Pilot Award Recipient: Seble Kassaye, MD, MS

HIV Transmission Dynamics and Drug Resistance in Washington, DC
September 15, 2014
Photo of Seble Kassaye

Despite ongoing HIV prevention efforts since the early days of the HIV epidemic, HIV transmission has remained steady, with an estimated 50,000 new HIV cases every year. The metropolitan Washington, DC area has a high proportion of inhabitants (2.4%) with HIV infection in 2011. There are drastic differences in affected groups, with 75% of new HIV diagnoses being amongst African Americans. When considered by sexual categories, the hightest proportion of new diagnoses (37.5%) was seen among men who have sex with men, while 31.4% of new infections were attirbuted to heterosexual transmisison. 

Public health efforts to prevent HIV transmission are tailored to the local epidemic, with specific interventions geared to specifc risk groups. HIV reporting captures reported risk factors for HIV, but the risk for HIV is heavily influenced not only by individuals' behavior, but also by social and sexual contacts. Risk of transmission is not uniform - for example, 'high risk' sexual activity may not result in HIV transmission if all involved parties are HIV- and are not in the 'window period' during which identification of HIV infection requires special testing. However, high risk behavior within a group with a high proportion of HIV+ individuals is more likely to resul in a transmission event. 

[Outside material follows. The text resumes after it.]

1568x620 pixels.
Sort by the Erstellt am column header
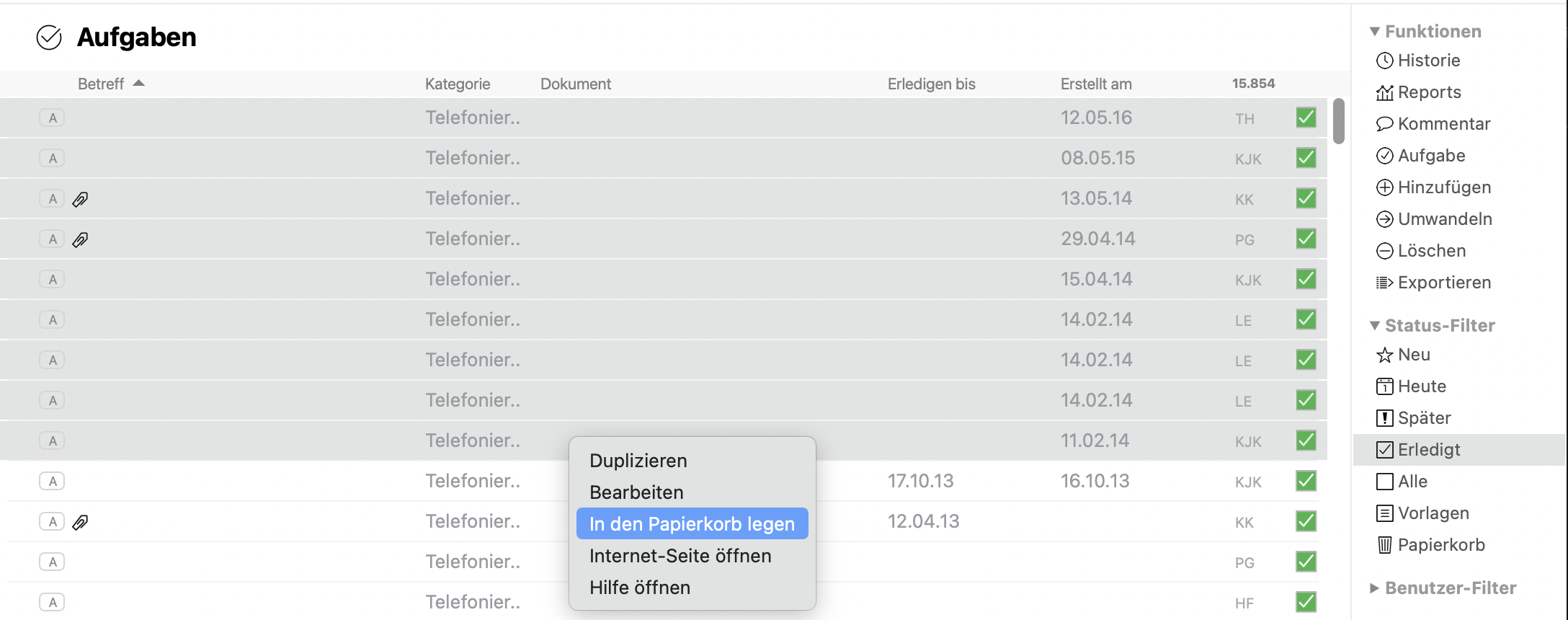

Further characterizing HIV transmission networks to identify large HIV transmission clusters by studying the virus will increase our understanding of the local HIV epidemic, and could potentially guide HIV prevention strategies. This project aims to study the patters of HIV transmission and transmitted drug resistance in Washington, DC. Identification of large HIV clusters can inform public health efforts for targeted interventions to interrupt ongoing HIV transmisison using newer HIV treatment and prevention methods, including treatment as prevention of HIV+ individuals and the use of pre-exposure prophylaxix (PrEP) among HIV- individuals. Information about primary drug resistance within the District of Columbia is needed to guide regional clinical practice and judicious use of antiretroviral therapy regimens.